[Dataset items]
◇ ◇ ◇ ◇ ◇

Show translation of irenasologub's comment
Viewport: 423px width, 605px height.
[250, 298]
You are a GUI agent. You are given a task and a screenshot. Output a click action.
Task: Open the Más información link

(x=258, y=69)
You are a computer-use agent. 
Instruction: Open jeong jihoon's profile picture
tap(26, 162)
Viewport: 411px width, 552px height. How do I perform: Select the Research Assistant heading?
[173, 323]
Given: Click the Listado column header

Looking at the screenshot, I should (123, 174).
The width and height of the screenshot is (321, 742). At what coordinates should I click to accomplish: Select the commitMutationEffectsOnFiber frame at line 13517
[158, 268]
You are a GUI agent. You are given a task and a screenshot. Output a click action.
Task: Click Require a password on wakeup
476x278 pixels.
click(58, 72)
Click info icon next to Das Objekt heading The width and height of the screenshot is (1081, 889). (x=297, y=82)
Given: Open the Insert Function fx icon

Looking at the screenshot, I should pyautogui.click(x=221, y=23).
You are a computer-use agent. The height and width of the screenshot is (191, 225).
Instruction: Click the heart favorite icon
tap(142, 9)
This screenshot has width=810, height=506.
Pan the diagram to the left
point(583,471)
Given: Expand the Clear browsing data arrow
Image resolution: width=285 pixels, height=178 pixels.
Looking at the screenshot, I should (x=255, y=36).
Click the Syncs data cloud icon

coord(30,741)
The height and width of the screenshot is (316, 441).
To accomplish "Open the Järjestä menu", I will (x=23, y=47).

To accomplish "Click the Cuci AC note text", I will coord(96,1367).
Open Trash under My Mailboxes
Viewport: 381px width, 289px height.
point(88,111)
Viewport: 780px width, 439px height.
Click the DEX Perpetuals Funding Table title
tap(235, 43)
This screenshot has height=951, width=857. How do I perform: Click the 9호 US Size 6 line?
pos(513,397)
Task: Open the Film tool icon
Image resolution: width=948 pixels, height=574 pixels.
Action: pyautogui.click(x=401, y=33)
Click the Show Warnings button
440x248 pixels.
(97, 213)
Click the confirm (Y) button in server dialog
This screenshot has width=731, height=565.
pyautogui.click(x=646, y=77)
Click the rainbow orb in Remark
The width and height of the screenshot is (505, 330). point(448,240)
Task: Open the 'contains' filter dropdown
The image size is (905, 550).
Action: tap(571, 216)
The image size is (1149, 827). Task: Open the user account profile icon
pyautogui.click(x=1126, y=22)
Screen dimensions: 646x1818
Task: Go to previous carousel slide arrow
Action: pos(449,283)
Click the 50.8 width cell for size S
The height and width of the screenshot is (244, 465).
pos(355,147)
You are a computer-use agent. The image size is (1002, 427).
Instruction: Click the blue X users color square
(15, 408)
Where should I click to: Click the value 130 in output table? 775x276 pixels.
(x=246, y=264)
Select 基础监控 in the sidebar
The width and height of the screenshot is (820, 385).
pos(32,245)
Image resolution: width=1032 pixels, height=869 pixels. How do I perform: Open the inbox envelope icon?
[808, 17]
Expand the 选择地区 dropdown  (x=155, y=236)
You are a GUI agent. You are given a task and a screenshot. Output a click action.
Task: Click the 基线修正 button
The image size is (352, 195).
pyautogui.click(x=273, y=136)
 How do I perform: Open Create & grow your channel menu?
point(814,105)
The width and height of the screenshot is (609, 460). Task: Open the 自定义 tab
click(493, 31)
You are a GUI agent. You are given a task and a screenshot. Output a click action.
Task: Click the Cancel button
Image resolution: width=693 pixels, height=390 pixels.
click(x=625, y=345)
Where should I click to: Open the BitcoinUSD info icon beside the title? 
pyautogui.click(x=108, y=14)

◇ ◇ ◇ ◇ ◇

**WHAT IS BEING ASKED:**
The records are given above. Copy each line in them that holds "dropdown".

**OUTPUT BELOW:**
Task: Open the 'contains' filter dropdown
Expand the 选择地区 dropdown  (x=155, y=236)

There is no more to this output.